For the rest of the datasets, our proposed model acted as a plugin model that generated latent representations for proteins and utilized existing customized models for further prediction. Specifically, we used CLEAN,86 for EC-New-392 and EC-Price-149. We replaced the raw input of CLEAN with representations generated by our proposed model and kept the model unchanged. For PPI-DENOVO, PPI-EBOLA and PPI-H1N1, we used multimodal representations as the input of the graph model proposed by Dong et al.91 and kept all hyper-parameters unchanged. Results of other methods were obtained from corresponding publications.

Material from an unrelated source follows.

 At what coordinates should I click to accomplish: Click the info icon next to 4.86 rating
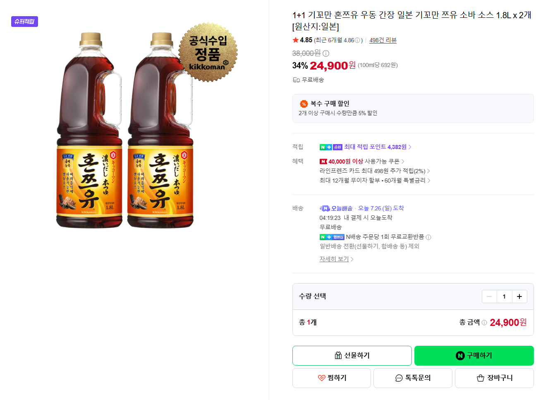[x=357, y=40]
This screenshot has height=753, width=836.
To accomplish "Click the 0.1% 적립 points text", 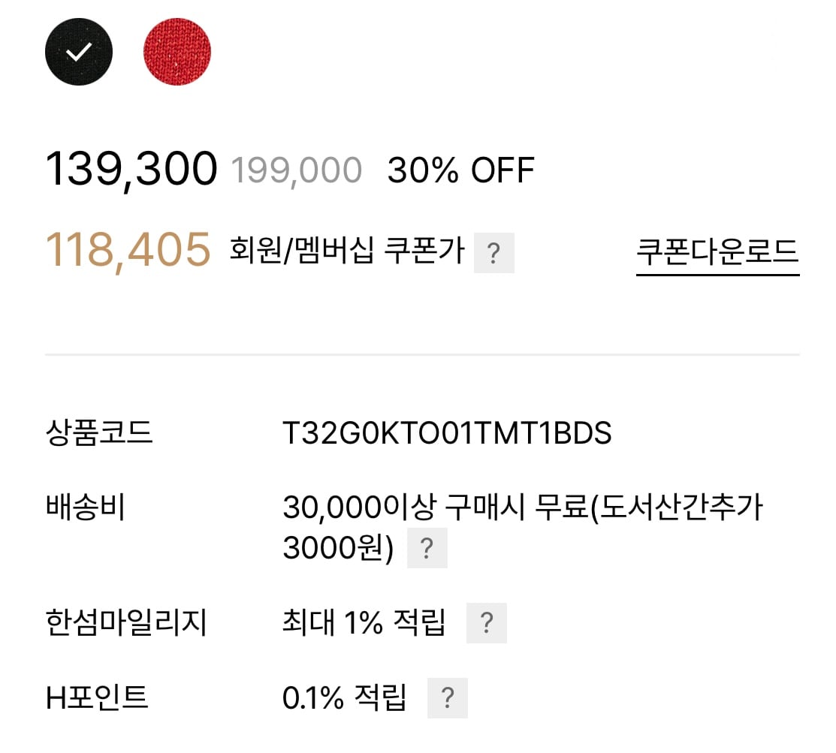I will 343,697.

We probed the robustness of our proposed model in learning sequence–function and structure–function relationships from proteins with low sequence/structure similarity on downstream tasks. Specifically, BLAST was used to align the protein sequences of the test set to the training sequences and computed the identity score. We used TMScore100 to assess the topological similarity between protein structures of the test set and the training set. Five similarity cutoffs were used to partition each test set into multiple groups (see Supplementary information, Tables S4, S5).

Multimodal context benchmarking

We used three benchmarks to investigate whether the sequence context and the structure context of a protein could be captured by ProMEP.

Protein sequence context

We evaluated the micro-structure perception ability of our proposed multimodal network by quantifying its attention on functional sites. During training and inference, it applied the attention mechanism101 to probe sequence context and structural context. Calculating the attention score between residues of a protein allowed us to identify key positions that the model focused on. We randomly selected 10,000 proteins from Swiss-Prot and filtered out proteins without functional site annotations. We used the 80% identity-filtered subset, which contains 1325 proteins. We ranked all residues based on the attention score during the evaluation. Specifically, we computed the average attention score across all 33 layers and 20 heads during the quantification of the attention score for each amino acid in the sequence. Examples of attention visualization are shown in Fig. 3c and Supplementary information, Fig. S6a.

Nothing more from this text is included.